Le sfide per la sicurezza nazionale italiana
Qualora dovessero completarsi, nell’ordine, lo sviluppo di una NetCo attiva a rafforzare la rete, l’ingresso del Governo nella governance con l’indirizzo securitario e la scalata di Asterion e del Mef a Sparkle si delineerebbe una continuità Usa-Italia, anche considerato il fatto che Roma avrebbe un’infrastruttura fortemente legata agli interessi securitari e finanziari a stelle e strisce operando, al contempo, nello sviluppo globale dei cavi e delle altre grandi opere su un fronte geopolitico chiaro.
Ad esempio, ricorda Key4Biz, ” Sparkle è stata citata per il suo ruolo centrale nel progetto Blue&Rama“, un cavo sottomarino che “collegherà il nostro Paese e il fronte meridionale dell’Europa all’India passando per Israele, Giordania, Arabia Saudita, Gibuti e Oman, quindi saltando completamente il vecchio passaggio del Mar Rosso” e anticipando quella Via del Cotone centrata sul corridoio indo-euro-mediorientale (Imec) su cui anche gli Usa puntano per contenere la Cina e la sua Via della Seta.

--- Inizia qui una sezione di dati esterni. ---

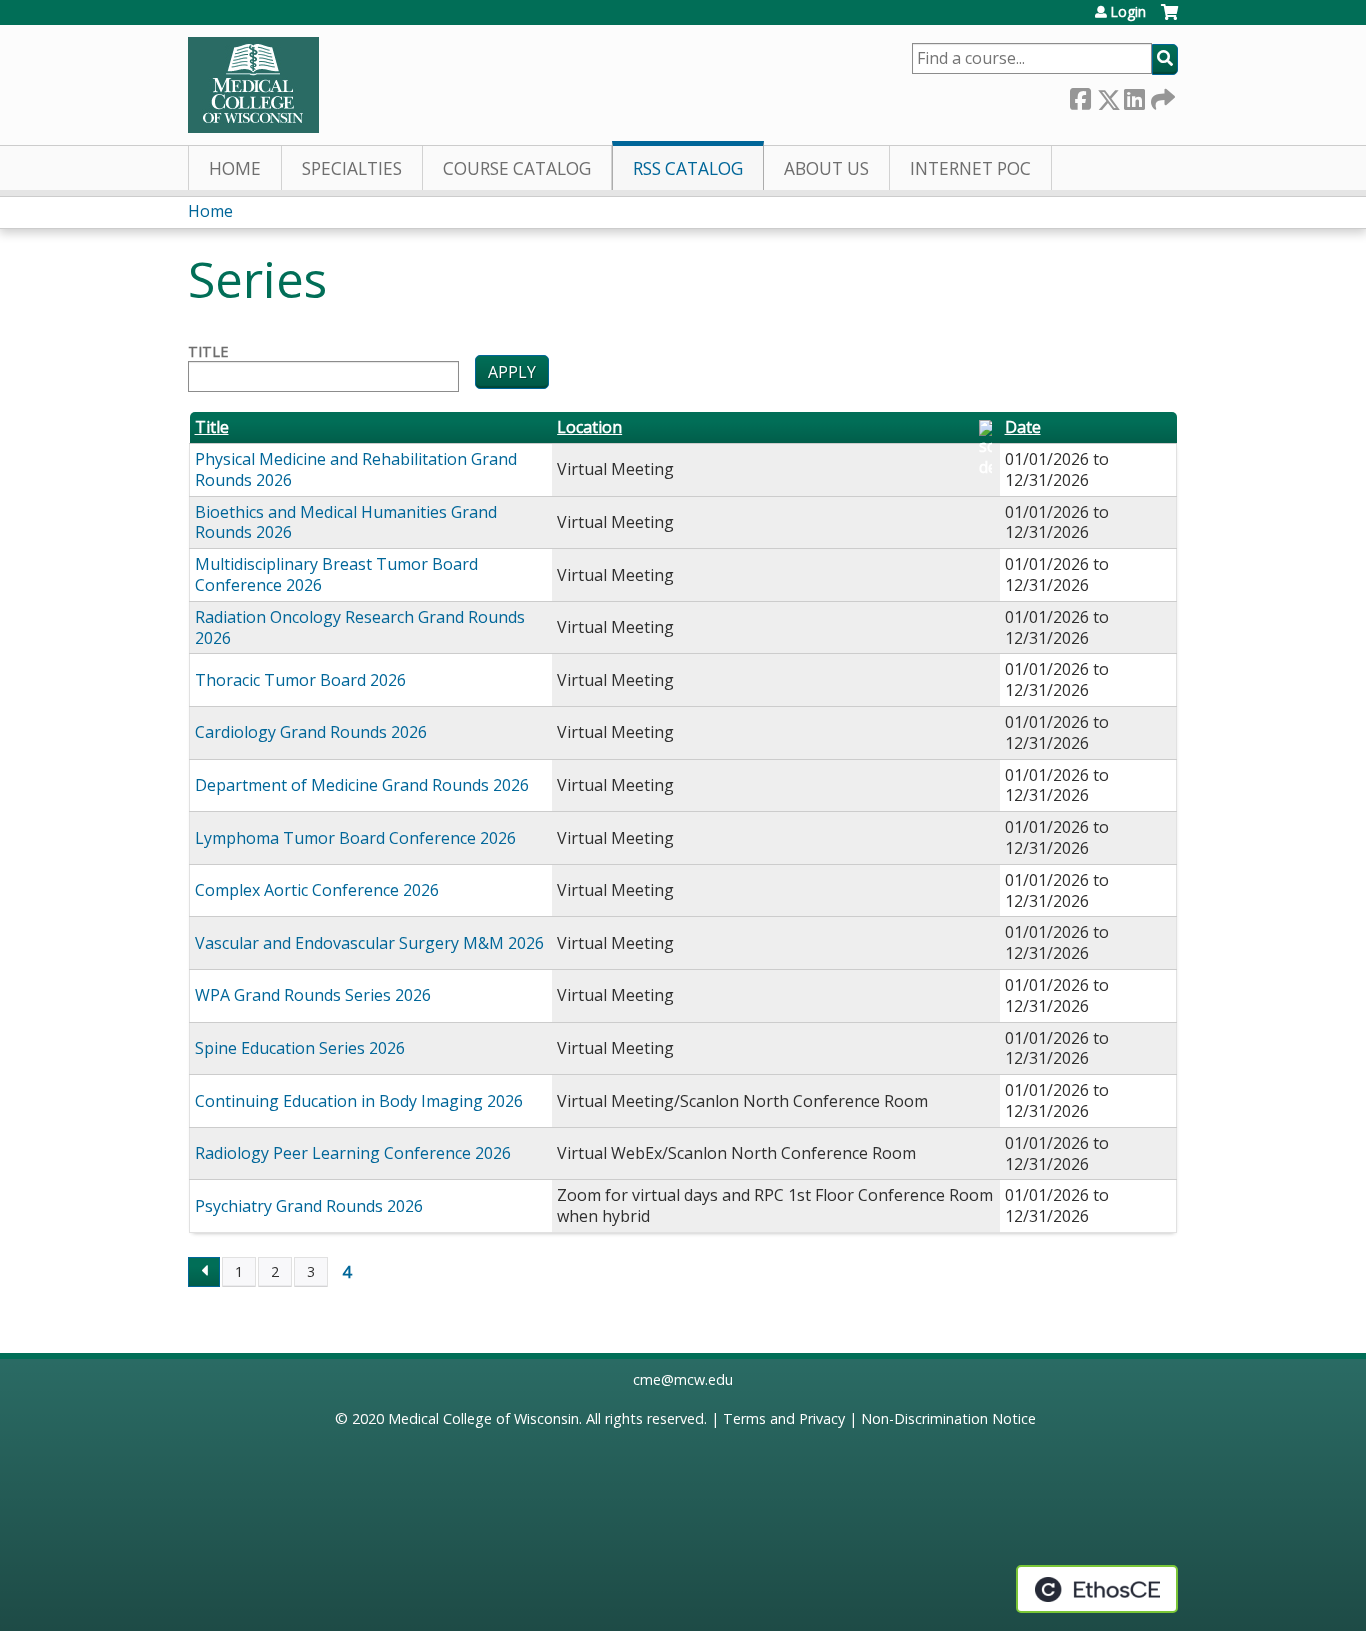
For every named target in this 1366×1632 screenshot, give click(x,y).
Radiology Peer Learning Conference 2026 (353, 1153)
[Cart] (1169, 19)
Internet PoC (970, 168)
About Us (826, 168)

Le nuove alleanze, oggigiorno, corrono parallele alle infrastrutture strategiche. Dalle parti di Kkr lo sanno. Il Governo italiano ha messo, nero su bianco, la possibilità di trarre da questa presa d’atto dei dividendi strategici. Ne saremo capaci? La maturità dell’Italia si misurerà anche da partite di questo tipo.